** Work required **
From the records below, output exactly the lines running from the line containing "The height and width of the screenshot is (249, 445)." through the line containing "Task: Click the round", and no others.

Stored data entries:
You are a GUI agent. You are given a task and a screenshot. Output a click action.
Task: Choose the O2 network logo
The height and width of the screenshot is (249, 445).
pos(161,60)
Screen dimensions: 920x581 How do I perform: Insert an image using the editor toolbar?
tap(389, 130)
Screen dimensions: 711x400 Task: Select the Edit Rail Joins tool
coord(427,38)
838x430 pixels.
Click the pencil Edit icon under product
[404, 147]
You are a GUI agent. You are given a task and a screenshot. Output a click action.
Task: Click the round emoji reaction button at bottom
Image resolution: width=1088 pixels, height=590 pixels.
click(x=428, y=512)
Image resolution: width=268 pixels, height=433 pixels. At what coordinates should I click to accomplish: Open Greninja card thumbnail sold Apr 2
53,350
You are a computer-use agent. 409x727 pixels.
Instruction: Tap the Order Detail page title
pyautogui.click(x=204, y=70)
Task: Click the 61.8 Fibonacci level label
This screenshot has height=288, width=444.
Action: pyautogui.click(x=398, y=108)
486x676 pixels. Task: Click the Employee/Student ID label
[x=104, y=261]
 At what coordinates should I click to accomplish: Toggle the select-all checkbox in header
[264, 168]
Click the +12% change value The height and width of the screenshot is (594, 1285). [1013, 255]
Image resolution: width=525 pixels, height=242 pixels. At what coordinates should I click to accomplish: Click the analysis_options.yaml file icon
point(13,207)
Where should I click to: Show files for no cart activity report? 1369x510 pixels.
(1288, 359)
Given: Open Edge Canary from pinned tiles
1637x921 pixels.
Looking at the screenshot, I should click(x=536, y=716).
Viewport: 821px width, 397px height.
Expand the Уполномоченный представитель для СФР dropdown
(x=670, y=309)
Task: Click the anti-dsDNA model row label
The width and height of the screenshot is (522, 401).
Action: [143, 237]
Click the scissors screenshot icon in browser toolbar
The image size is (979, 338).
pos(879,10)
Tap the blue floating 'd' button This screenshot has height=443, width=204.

** Result **
The height and width of the screenshot is (249, 445).
pos(161,60)
Screen dimensions: 920x581 How do I perform: Insert an image using the editor toolbar?
tap(389, 130)
Screen dimensions: 711x400 Task: Select the Edit Rail Joins tool
coord(427,38)
838x430 pixels.
Click the pencil Edit icon under product
[404, 147]
You are a GUI agent. You are given a task and a screenshot. Output a click action.
Task: Click the round emoji reaction button at bottom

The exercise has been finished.